[Start of section]

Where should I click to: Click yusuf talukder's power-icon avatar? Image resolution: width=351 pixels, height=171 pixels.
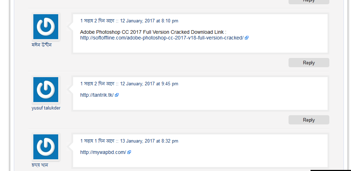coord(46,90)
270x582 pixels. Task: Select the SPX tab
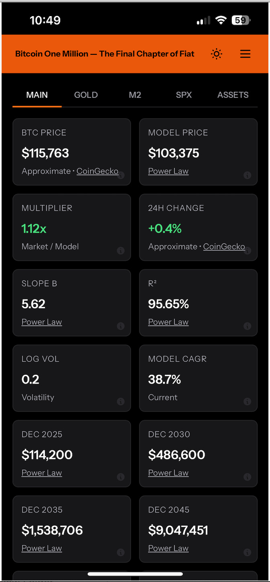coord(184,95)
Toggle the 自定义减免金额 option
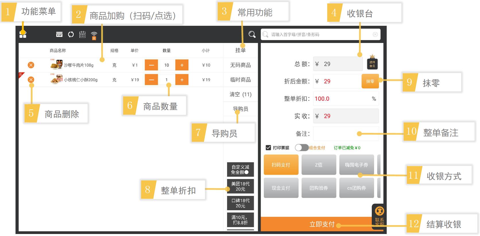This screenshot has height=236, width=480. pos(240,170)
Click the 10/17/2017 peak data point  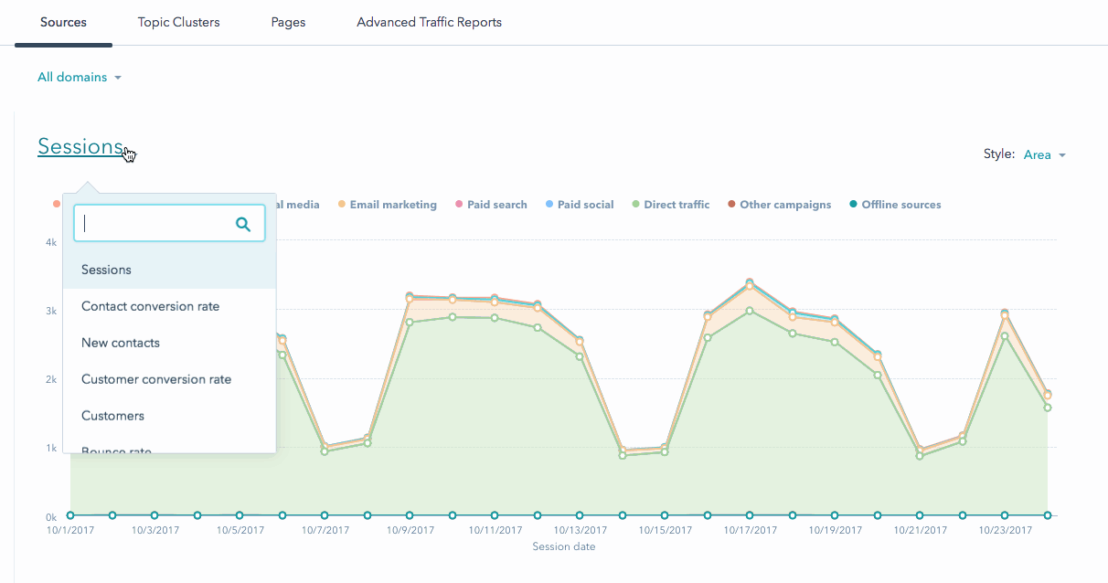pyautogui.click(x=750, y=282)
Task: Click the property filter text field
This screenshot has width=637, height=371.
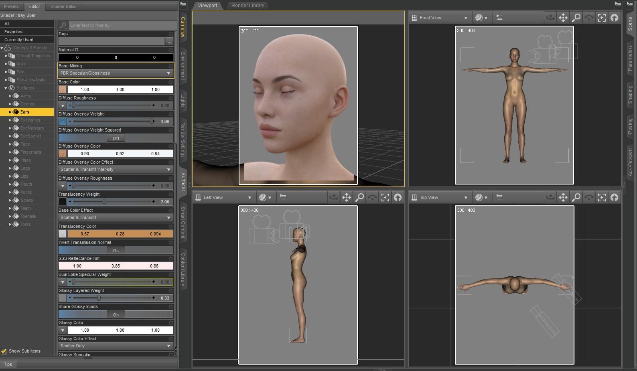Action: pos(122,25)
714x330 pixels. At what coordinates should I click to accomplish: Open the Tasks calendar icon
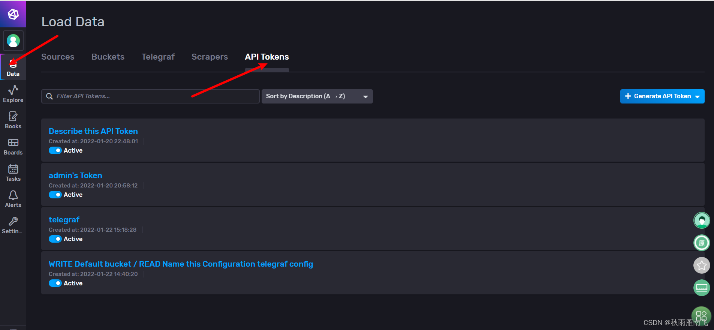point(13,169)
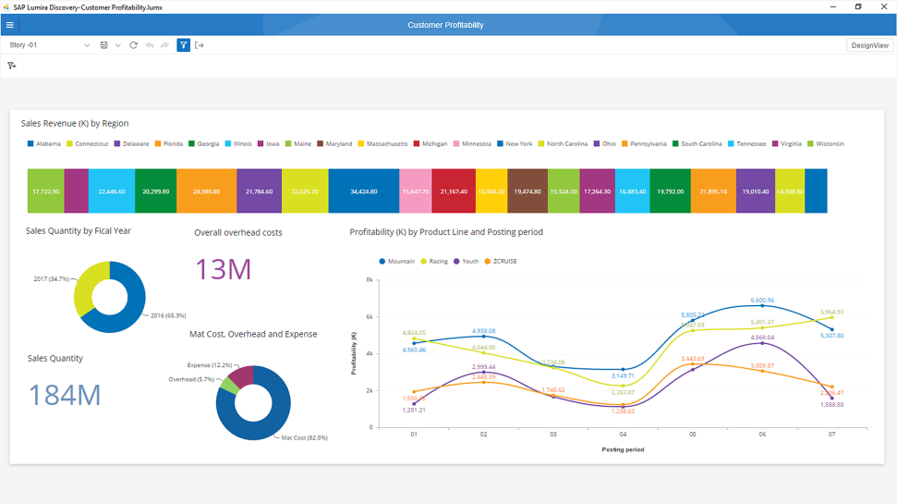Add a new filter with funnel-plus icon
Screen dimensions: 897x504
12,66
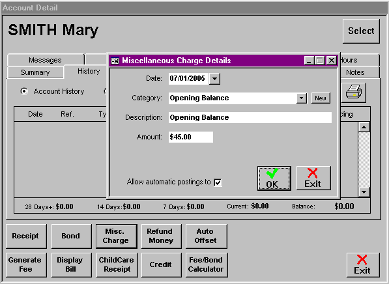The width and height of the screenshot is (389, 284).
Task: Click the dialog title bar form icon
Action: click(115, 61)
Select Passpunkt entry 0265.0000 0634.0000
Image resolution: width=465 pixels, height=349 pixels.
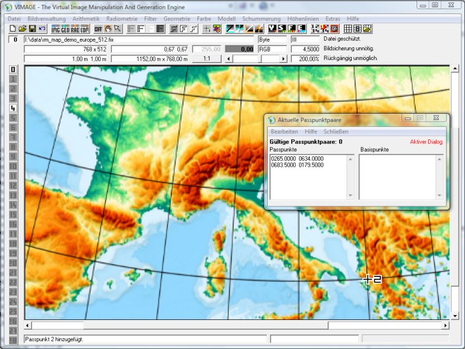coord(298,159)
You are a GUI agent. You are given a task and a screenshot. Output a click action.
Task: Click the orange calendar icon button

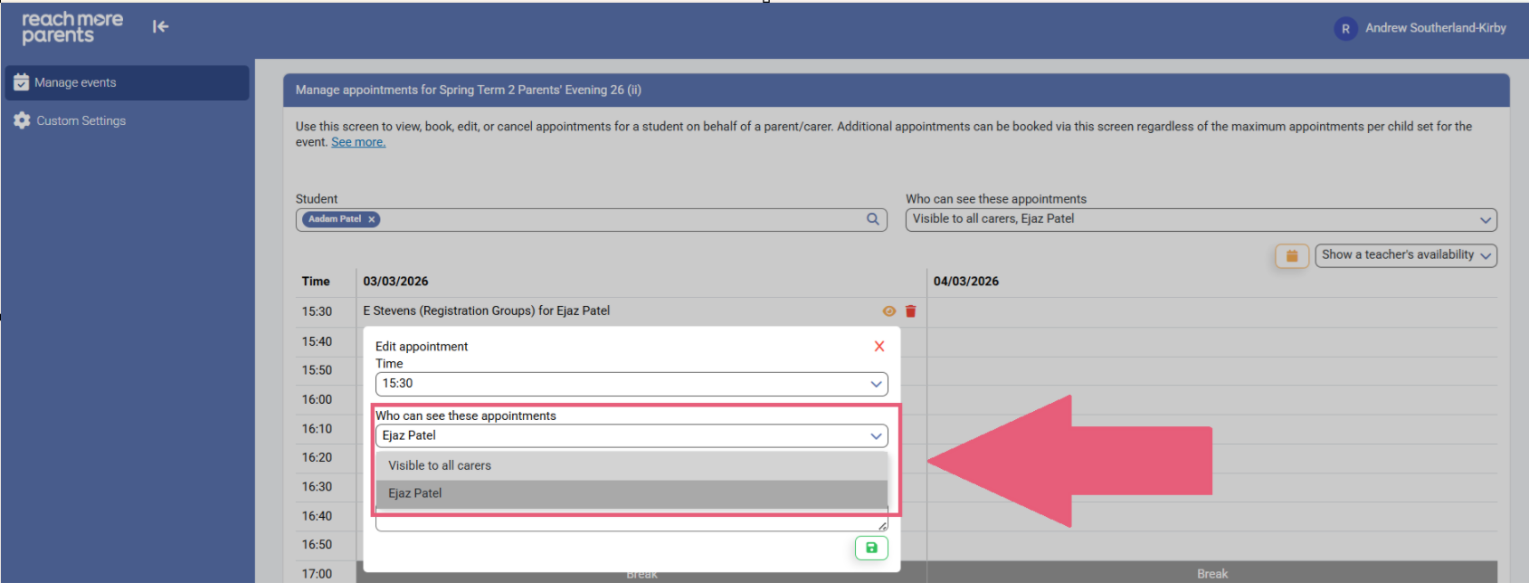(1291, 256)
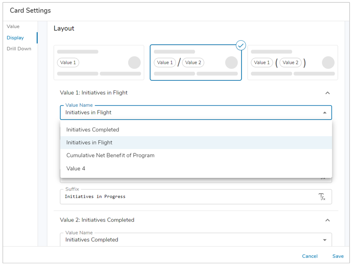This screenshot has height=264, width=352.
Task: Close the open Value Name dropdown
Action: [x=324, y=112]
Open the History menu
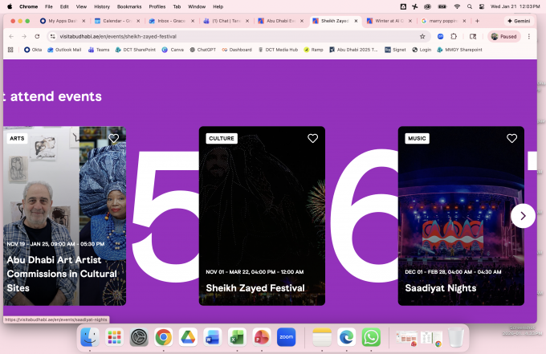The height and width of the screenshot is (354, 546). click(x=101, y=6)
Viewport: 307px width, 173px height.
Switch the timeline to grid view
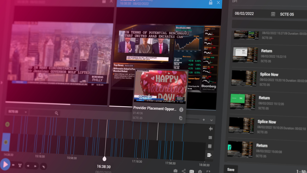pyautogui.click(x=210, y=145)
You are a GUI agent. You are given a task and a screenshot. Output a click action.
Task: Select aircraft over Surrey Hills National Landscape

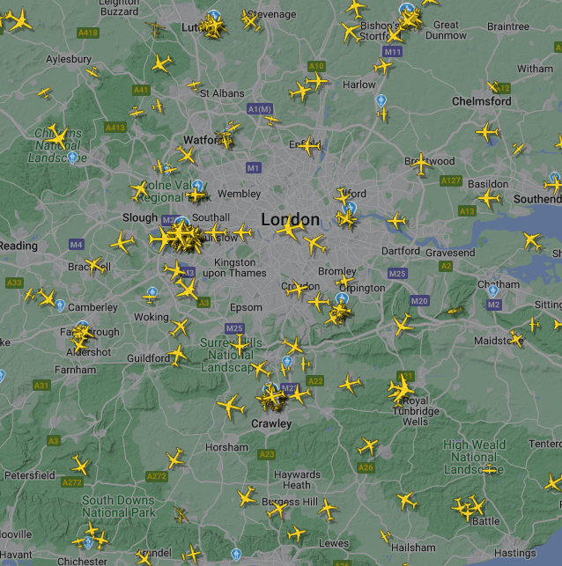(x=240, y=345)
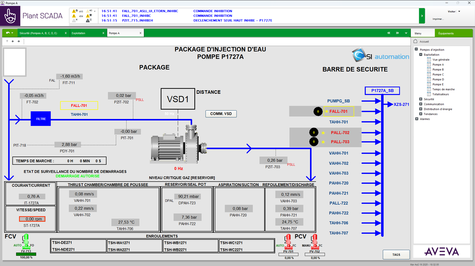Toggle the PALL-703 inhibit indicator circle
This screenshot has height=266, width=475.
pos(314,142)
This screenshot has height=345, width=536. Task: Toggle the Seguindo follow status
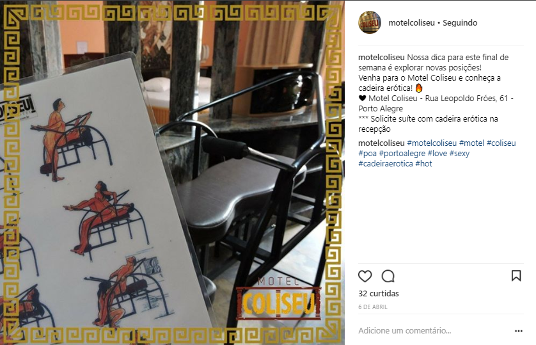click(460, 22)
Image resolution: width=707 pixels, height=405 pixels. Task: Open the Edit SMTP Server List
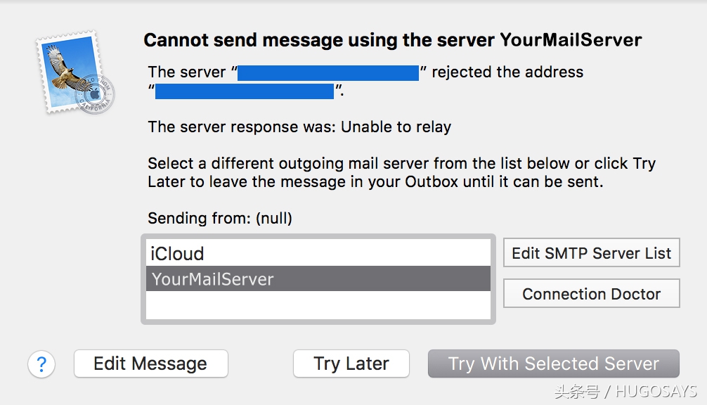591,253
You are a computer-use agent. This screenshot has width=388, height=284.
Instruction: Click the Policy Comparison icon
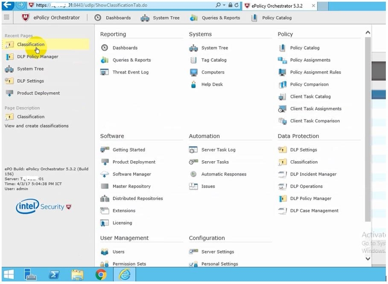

[End of section]

EXERCISE DIRECTIONS:
All lines from the one containing "Task: Click the orange calendar icon button" through the end of the data are to be written out exactly, with nothing added; skip the pictures.

TASK RESPONSE:
Task: Click the orange calendar icon button

(1291, 256)
This screenshot has height=264, width=352.
Task: Close the open Value Name dropdown
Action: [x=324, y=112]
Open the History menu
The height and width of the screenshot is (354, 546). click(x=101, y=6)
Viewport: 307px width, 173px height.
Switch the timeline to grid view
pyautogui.click(x=210, y=145)
You are a GUI agent. You are given a task and a screenshot. Output a click action.
Task: Select aircraft over Surrey Hills National Landscape

(x=240, y=345)
Toggle the PALL-703 inhibit indicator circle
This screenshot has height=266, width=475.
pos(314,142)
This screenshot has height=345, width=536. Task: Toggle the Seguindo follow status
click(460, 22)
Image resolution: width=707 pixels, height=405 pixels. Task: Open the Edit SMTP Server List
591,253
You are a computer-use agent. This screenshot has width=388, height=284.
Instruction: Click the Policy Comparison icon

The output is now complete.